§ **PROBLEMAS A RESOLVER**
(a) No texto sobre o tribunal, quantos ministros titulares e quantos suplentes compõem a corte?
(b) Transcreva palavra por palavra o trecho do texto sobre o tribunal que começa em "A ministra explica" e termina em "a ONU e OEA.".

O tribunal é formado por cinco ministros titulares e cinco suplentes. Mas, no final de outubro, a presidente Elizabeth Iñíguez de Salinas e a decana da Casa, Martha Rojas Alvarez, renunciaram ao cargo. O motivo, afirmam, foi uma campanha de difamação pessoal e profissional levada a cabo pelo Executivo. Outros dois juízes estão licenciados por motivos de saúde.

Nesta situação, “o governo, em suas diferentes esferas de ação, poderá tomar decisões políticas ou de outra natureza que podem afetar o sistema democrático, a vigência da Constituição sem que possam ser impugnadas, enquanto não se tenha um tribunal que exerça o controle de constitucionalidade em termos imparciais e independentes”, argumenta Silvia. A ministra ressalta que, com a paralisação, os trâmites dos processos em defesa dos direitos e garantias constitucionais estão em considerável atraso.

A ministra explica que os problemas começaram em maio deste ano. Quatro ministros do TC, entre eles as duas juízas afastadas, foram acusados pelo governo de prevaricação ao agirem politicamente em uma decisão. Morales inclusive se queixou pessoalmente do tribunal, ameaçando denunciá-lo para a ONU e OEA.

§ **MATERIAL FORNECIDO**
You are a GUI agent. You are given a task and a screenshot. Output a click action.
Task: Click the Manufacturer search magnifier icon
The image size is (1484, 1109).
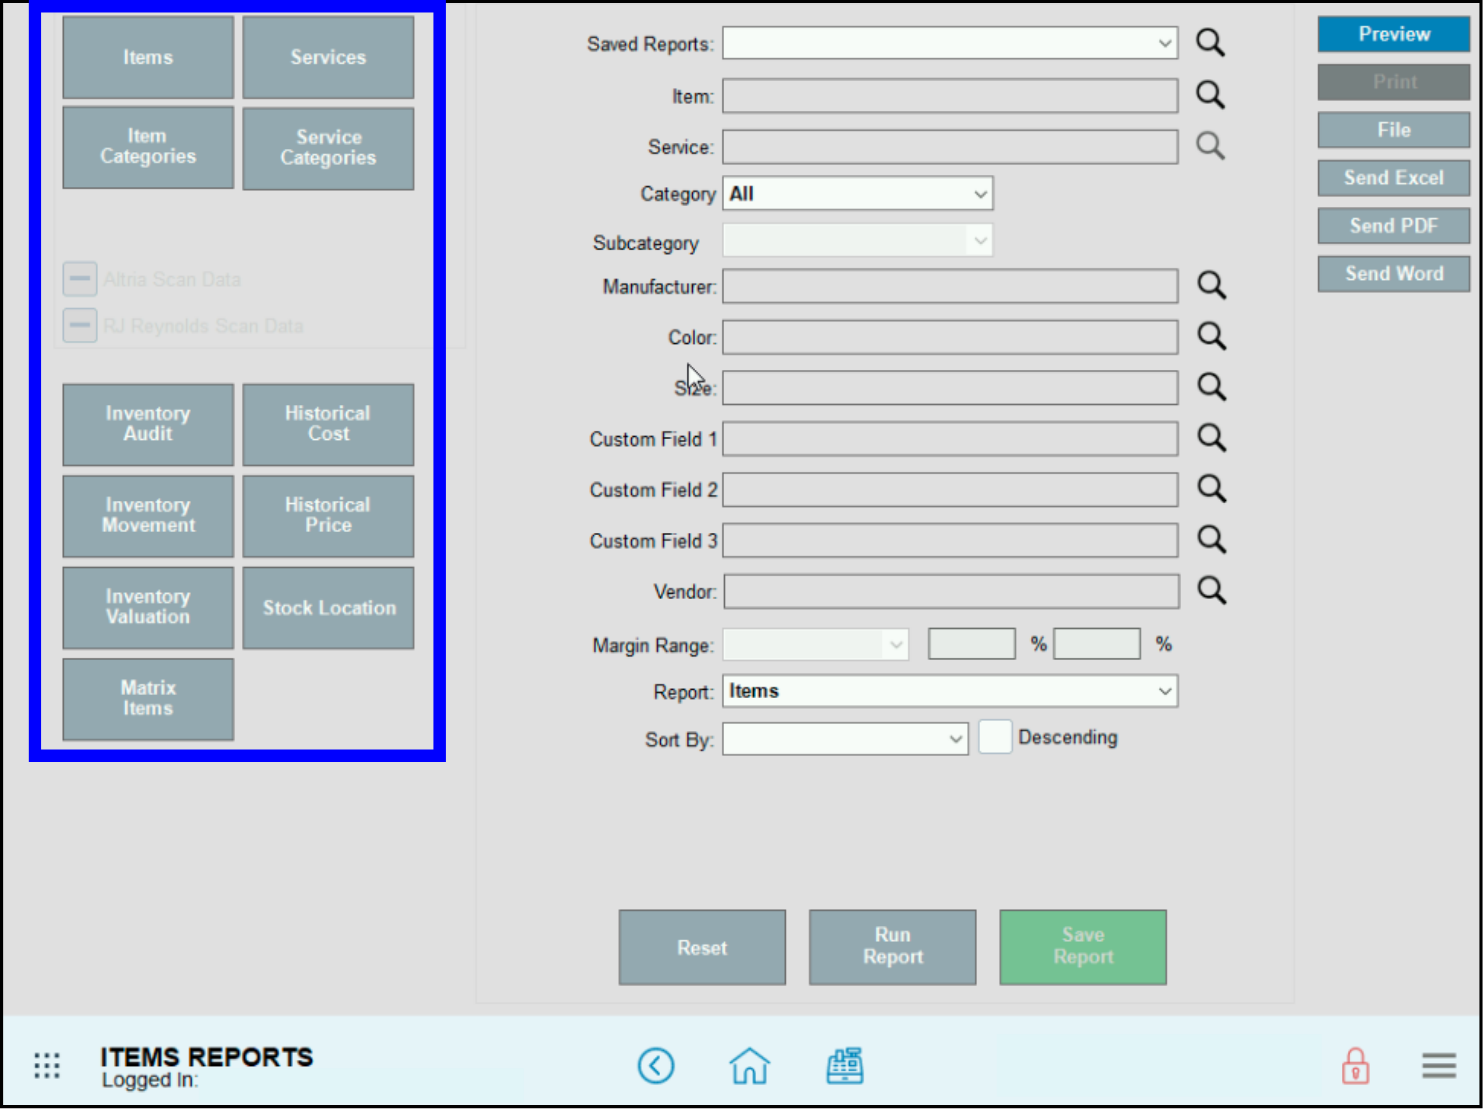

§ **RESPOSTAS COMPLETAS**
(a) Cinco ministros titulares e cinco suplentes.

(b)
A ministra explica que os problemas começaram em maio deste ano. Quatro ministros do TC, entre eles as duas juízas afastadas, foram acusados pelo governo de prevaricação ao agirem politicamente em uma decisão. Morales inclusive se queixou pessoalmente do tribunal, ameaçando denunciá-lo para a ONU e OEA.